[[ EXTRACTED MATERIAL open ]]

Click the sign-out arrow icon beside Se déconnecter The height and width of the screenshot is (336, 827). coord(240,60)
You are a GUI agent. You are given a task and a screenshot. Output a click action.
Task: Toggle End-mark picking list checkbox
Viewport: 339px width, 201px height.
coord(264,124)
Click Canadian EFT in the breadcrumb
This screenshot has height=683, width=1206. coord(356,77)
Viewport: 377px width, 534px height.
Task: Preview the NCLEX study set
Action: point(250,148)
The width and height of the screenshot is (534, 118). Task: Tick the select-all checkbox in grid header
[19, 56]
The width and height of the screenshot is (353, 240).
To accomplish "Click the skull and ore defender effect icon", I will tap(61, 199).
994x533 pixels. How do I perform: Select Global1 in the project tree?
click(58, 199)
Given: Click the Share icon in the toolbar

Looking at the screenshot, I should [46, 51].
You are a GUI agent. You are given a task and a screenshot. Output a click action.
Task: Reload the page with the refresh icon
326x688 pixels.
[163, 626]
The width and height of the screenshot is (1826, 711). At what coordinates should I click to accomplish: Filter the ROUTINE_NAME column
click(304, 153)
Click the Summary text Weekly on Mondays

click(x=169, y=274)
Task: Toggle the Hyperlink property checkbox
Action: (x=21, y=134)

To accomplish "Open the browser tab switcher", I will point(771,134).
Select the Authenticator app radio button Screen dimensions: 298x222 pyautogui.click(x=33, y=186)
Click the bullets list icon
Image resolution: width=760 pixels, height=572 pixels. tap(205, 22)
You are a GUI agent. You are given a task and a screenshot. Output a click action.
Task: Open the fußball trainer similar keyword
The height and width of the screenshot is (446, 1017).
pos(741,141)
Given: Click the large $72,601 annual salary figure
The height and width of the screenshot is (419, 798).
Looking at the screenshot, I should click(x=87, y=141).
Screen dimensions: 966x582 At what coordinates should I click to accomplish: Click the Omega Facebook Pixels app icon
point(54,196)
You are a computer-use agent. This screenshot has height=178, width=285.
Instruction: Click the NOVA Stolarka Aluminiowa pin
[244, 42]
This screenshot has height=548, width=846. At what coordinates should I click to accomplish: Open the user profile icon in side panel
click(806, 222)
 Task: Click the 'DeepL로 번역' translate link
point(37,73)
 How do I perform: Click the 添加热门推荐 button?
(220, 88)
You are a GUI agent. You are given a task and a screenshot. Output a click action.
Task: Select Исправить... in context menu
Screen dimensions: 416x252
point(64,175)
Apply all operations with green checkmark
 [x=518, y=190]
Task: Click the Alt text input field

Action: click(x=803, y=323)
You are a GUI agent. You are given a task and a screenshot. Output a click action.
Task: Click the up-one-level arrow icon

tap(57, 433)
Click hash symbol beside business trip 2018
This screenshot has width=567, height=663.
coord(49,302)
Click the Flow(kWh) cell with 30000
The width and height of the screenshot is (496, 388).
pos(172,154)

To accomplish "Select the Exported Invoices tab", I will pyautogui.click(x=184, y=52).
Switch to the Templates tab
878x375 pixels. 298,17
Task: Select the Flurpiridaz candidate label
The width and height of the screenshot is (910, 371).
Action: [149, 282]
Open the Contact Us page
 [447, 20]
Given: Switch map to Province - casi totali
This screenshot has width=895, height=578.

[[ EXTRACTED MATERIAL closed ]]

WHAT TO DO: A faithful copy of every record is required; output it in full.

EXERCISE RESULT:
Click the sign-out arrow icon beside Se déconnecter The height and width of the screenshot is (336, 827). coord(240,60)
You are a GUI agent. You are given a task and a screenshot. Output a click action.
Task: Toggle End-mark picking list checkbox
Viewport: 339px width, 201px height.
coord(264,124)
Click Canadian EFT in the breadcrumb
This screenshot has height=683, width=1206. coord(356,77)
Viewport: 377px width, 534px height.
Task: Preview the NCLEX study set
Action: point(250,148)
The width and height of the screenshot is (534, 118). Task: Tick the select-all checkbox in grid header
[19, 56]
The width and height of the screenshot is (353, 240).
To accomplish "Click the skull and ore defender effect icon", I will tap(61, 199).
994x533 pixels. How do I perform: Select Global1 in the project tree?
click(58, 199)
Given: Click the Share icon in the toolbar

Looking at the screenshot, I should [46, 51].
You are a GUI agent. You are given a task and a screenshot. Output a click action.
Task: Reload the page with the refresh icon
326x688 pixels.
[163, 626]
The width and height of the screenshot is (1826, 711). At what coordinates should I click to accomplish: Filter the ROUTINE_NAME column
click(304, 153)
Click the Summary text Weekly on Mondays

click(x=169, y=274)
Task: Toggle the Hyperlink property checkbox
Action: (x=21, y=134)

To accomplish "Open the browser tab switcher", I will point(771,134).
Select the Authenticator app radio button Screen dimensions: 298x222 pyautogui.click(x=33, y=186)
Click the bullets list icon
Image resolution: width=760 pixels, height=572 pixels. tap(205, 22)
You are a GUI agent. You are given a task and a screenshot. Output a click action.
Task: Open the fußball trainer similar keyword
The height and width of the screenshot is (446, 1017).
pos(741,141)
Given: Click the large $72,601 annual salary figure
The height and width of the screenshot is (419, 798).
Looking at the screenshot, I should click(x=87, y=141).
Screen dimensions: 966x582 At what coordinates should I click to accomplish: Click the Omega Facebook Pixels app icon
point(54,196)
You are a computer-use agent. This screenshot has height=178, width=285.
Instruction: Click the NOVA Stolarka Aluminiowa pin
[244, 42]
This screenshot has height=548, width=846. At what coordinates should I click to accomplish: Open the user profile icon in side panel
click(806, 222)
 Task: Click the 'DeepL로 번역' translate link
point(37,73)
 How do I perform: Click the 添加热门推荐 button?
(220, 88)
You are a GUI agent. You are given a task and a screenshot. Output a click action.
Task: Select Исправить... in context menu
Screen dimensions: 416x252
point(64,175)
Apply all operations with green checkmark
 [x=518, y=190]
Task: Click the Alt text input field

Action: click(x=803, y=323)
You are a GUI agent. You are given a task and a screenshot. Output a click action.
Task: Click the up-one-level arrow icon

tap(57, 433)
Click hash symbol beside business trip 2018
This screenshot has width=567, height=663.
coord(49,302)
Click the Flow(kWh) cell with 30000
The width and height of the screenshot is (496, 388).
pos(172,154)

To accomplish "Select the Exported Invoices tab", I will pyautogui.click(x=184, y=52).
Switch to the Templates tab
878x375 pixels. 298,17
Task: Select the Flurpiridaz candidate label
The width and height of the screenshot is (910, 371).
Action: [149, 282]
Open the Contact Us page
 [447, 20]
Given: Switch map to Province - casi totali
This screenshot has width=895, height=578.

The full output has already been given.